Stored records
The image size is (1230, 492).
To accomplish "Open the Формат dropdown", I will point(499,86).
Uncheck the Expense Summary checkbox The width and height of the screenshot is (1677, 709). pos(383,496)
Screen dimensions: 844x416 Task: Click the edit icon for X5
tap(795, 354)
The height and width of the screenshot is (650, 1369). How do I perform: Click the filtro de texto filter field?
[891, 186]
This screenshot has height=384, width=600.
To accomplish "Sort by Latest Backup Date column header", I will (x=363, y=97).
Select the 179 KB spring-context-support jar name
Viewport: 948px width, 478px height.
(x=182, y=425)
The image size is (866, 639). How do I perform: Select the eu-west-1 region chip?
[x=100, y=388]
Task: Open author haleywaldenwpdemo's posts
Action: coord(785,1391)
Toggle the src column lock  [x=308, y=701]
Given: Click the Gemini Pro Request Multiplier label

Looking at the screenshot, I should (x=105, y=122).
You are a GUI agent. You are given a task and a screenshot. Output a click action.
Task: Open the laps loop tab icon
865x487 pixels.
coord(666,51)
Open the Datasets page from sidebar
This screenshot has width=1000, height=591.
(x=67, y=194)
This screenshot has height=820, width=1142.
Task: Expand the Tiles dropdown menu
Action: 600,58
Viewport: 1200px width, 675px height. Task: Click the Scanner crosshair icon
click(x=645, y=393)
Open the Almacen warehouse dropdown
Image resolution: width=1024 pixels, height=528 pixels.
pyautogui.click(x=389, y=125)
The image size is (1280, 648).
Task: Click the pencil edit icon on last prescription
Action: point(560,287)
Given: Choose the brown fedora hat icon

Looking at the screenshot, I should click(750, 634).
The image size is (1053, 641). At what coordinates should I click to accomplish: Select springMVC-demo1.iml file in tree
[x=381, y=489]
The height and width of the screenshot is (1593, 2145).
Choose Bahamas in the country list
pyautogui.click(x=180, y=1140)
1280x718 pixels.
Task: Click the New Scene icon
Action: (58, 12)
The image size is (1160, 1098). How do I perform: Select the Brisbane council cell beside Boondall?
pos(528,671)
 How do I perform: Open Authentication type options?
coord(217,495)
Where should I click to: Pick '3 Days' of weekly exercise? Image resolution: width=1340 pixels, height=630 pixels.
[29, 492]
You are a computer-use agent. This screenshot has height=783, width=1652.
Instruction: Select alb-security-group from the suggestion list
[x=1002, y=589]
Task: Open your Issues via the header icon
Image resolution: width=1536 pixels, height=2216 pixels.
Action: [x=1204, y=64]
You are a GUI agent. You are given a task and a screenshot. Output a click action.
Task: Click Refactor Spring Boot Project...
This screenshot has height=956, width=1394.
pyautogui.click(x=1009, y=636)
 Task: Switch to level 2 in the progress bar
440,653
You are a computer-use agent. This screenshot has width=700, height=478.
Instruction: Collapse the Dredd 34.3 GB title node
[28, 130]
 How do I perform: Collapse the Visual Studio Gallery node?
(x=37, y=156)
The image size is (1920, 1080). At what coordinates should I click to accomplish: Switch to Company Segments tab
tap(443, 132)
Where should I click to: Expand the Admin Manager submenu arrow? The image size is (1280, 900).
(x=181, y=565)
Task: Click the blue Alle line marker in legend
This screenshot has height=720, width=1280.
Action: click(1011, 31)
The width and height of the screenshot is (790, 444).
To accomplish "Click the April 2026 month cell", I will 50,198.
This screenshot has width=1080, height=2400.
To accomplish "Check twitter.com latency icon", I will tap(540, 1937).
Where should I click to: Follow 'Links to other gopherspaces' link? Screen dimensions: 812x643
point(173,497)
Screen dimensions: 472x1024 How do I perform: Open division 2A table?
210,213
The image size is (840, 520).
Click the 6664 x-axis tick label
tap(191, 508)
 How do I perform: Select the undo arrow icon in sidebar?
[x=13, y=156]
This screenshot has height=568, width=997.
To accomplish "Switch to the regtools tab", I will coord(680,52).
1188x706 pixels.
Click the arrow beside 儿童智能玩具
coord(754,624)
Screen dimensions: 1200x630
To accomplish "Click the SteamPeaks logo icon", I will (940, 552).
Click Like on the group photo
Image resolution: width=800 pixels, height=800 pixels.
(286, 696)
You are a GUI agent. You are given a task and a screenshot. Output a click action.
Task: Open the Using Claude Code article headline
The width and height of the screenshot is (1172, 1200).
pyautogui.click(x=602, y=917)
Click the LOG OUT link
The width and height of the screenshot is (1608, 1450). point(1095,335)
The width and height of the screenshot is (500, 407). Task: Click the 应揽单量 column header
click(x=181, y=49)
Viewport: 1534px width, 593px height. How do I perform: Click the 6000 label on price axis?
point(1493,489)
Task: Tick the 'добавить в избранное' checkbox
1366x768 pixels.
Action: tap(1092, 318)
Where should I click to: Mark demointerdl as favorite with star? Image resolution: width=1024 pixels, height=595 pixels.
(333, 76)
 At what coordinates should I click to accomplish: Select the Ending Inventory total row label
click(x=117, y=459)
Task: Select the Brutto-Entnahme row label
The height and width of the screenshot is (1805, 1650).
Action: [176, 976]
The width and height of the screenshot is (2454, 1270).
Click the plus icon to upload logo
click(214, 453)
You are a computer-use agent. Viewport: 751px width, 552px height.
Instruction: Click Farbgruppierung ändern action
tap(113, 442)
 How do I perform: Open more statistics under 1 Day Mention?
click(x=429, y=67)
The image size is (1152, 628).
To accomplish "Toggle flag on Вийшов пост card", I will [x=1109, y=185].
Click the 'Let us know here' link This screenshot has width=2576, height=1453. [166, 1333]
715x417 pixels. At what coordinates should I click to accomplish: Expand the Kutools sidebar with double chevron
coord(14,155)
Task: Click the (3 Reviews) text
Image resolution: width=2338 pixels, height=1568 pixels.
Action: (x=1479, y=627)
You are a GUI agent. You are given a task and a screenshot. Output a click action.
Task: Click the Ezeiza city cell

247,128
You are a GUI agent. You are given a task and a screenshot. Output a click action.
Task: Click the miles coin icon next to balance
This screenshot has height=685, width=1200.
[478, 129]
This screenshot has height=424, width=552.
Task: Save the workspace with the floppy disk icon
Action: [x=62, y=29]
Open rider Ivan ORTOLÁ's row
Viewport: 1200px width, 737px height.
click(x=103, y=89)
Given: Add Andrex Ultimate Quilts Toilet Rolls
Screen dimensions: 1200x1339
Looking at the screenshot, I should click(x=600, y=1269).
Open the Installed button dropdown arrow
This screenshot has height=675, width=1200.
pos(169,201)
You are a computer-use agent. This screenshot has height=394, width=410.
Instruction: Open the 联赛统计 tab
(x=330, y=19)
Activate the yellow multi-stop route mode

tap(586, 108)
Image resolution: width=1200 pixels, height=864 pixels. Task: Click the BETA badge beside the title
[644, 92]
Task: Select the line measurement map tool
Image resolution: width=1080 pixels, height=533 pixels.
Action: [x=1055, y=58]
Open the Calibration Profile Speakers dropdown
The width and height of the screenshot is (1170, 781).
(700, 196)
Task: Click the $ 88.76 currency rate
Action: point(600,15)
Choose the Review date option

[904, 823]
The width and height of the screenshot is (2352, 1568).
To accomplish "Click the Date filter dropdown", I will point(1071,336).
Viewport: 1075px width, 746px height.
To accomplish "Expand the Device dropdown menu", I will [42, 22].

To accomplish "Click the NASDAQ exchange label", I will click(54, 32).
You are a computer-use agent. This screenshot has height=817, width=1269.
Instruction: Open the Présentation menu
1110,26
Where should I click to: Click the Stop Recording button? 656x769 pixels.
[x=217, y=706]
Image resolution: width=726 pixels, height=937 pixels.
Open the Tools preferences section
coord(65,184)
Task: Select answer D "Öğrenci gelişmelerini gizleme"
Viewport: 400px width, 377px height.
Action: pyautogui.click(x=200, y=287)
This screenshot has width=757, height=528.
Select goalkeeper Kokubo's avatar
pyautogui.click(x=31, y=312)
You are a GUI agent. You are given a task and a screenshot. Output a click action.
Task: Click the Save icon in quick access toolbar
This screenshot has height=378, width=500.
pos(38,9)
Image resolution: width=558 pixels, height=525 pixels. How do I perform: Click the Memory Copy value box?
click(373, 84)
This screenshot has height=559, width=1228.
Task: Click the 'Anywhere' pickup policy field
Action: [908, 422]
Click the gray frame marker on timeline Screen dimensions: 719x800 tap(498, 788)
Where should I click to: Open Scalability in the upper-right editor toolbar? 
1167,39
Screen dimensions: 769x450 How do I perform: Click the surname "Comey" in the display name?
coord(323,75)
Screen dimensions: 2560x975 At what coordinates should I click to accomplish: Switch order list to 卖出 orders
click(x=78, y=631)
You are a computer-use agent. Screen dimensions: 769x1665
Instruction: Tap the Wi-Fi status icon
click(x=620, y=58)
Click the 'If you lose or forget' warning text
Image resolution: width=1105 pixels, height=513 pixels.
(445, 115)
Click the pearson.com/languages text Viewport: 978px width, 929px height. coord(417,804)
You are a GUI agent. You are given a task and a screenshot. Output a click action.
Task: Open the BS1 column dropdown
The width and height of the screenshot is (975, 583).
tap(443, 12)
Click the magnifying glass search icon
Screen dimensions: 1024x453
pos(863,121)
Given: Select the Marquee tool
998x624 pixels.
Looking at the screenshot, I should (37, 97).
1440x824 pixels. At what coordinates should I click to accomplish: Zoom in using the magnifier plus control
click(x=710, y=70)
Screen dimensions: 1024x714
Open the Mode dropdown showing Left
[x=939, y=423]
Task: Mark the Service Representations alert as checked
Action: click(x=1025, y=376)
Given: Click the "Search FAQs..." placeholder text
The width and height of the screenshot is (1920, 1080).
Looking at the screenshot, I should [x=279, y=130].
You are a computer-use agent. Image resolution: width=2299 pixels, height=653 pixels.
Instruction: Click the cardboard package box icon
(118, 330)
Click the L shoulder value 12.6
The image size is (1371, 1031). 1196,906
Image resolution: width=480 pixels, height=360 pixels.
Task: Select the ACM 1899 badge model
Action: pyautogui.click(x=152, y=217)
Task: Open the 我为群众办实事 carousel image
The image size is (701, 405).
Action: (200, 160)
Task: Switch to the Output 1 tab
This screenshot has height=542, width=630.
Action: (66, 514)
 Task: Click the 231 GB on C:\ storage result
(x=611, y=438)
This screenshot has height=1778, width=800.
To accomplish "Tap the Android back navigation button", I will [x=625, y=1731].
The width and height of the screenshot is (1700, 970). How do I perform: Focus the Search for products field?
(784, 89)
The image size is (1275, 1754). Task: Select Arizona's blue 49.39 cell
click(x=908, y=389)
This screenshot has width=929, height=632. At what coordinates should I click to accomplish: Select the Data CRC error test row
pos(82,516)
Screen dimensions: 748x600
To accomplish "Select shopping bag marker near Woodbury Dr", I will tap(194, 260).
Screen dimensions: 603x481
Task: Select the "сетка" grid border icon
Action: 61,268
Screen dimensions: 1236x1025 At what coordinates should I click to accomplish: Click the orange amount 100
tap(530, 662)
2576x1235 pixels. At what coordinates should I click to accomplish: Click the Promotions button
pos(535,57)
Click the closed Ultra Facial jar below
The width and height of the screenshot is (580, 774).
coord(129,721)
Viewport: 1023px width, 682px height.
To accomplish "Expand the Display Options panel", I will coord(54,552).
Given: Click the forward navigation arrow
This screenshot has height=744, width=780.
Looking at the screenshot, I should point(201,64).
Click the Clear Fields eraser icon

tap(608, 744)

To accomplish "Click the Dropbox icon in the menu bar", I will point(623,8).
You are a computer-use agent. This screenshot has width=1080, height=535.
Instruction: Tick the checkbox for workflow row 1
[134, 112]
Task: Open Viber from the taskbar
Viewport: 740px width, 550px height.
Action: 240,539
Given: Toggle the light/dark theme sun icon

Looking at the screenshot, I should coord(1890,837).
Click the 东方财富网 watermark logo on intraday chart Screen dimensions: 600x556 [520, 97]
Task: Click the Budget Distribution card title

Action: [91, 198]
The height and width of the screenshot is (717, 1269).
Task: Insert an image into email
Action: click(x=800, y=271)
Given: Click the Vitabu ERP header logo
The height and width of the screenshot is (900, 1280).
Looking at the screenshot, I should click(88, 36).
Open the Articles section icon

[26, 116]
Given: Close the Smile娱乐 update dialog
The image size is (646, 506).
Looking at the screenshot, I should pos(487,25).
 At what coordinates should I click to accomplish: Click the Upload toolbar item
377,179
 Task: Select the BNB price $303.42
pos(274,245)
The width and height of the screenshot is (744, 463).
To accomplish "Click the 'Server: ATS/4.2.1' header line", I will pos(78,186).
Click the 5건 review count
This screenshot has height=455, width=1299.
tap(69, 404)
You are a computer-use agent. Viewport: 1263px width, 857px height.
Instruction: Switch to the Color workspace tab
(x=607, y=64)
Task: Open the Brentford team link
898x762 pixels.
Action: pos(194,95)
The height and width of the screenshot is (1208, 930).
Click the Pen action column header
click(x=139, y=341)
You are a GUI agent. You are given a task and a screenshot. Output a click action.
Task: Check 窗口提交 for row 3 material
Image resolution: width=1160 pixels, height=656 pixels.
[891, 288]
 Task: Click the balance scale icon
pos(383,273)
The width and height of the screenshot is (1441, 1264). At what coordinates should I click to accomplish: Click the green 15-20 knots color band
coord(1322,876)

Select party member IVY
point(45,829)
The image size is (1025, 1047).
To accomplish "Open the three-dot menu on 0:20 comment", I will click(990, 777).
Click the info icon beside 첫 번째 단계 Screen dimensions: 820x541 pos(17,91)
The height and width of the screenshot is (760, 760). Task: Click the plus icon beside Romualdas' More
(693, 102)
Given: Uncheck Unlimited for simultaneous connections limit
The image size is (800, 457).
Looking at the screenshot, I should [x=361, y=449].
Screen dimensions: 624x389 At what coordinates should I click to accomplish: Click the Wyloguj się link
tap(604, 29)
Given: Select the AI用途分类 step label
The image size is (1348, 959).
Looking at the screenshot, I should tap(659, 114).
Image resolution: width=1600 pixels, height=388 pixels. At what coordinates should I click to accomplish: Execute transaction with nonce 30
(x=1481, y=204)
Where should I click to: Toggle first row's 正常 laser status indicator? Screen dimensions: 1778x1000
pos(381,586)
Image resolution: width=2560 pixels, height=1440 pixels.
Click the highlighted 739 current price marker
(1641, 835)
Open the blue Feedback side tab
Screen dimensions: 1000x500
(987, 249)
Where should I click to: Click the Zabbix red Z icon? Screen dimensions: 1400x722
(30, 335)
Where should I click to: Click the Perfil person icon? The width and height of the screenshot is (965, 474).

Your instructions: Above are the lines; repeat exactly the ones from the line containing "Image resolution: width=1080" down to the line containing "Click the gray", both inclusive.

Solution:
Image resolution: width=1080 pixels, height=533 pixels.
Action: [x=1055, y=58]
Open the Calibration Profile Speakers dropdown
The width and height of the screenshot is (1170, 781).
(700, 196)
Task: Click the $ 88.76 currency rate
Action: point(600,15)
Choose the Review date option

[904, 823]
The width and height of the screenshot is (2352, 1568).
To accomplish "Click the Date filter dropdown", I will point(1071,336).
Viewport: 1075px width, 746px height.
To accomplish "Expand the Device dropdown menu", I will [42, 22].

To accomplish "Click the NASDAQ exchange label", I will click(54, 32).
You are a computer-use agent. This screenshot has height=817, width=1269.
Instruction: Open the Présentation menu
1110,26
Where should I click to: Click the Stop Recording button? 656x769 pixels.
[x=217, y=706]
Image resolution: width=726 pixels, height=937 pixels.
Open the Tools preferences section
coord(65,184)
Task: Select answer D "Öğrenci gelişmelerini gizleme"
Viewport: 400px width, 377px height.
Action: pyautogui.click(x=200, y=287)
This screenshot has width=757, height=528.
Select goalkeeper Kokubo's avatar
pyautogui.click(x=31, y=312)
You are a GUI agent. You are given a task and a screenshot. Output a click action.
Task: Click the Save icon in quick access toolbar
This screenshot has height=378, width=500.
pos(38,9)
Image resolution: width=558 pixels, height=525 pixels. How do I perform: Click the Memory Copy value box?
click(373, 84)
This screenshot has height=559, width=1228.
Task: Click the 'Anywhere' pickup policy field
Action: [908, 422]
Click the gray frame marker on timeline Screen dimensions: 719x800 tap(498, 788)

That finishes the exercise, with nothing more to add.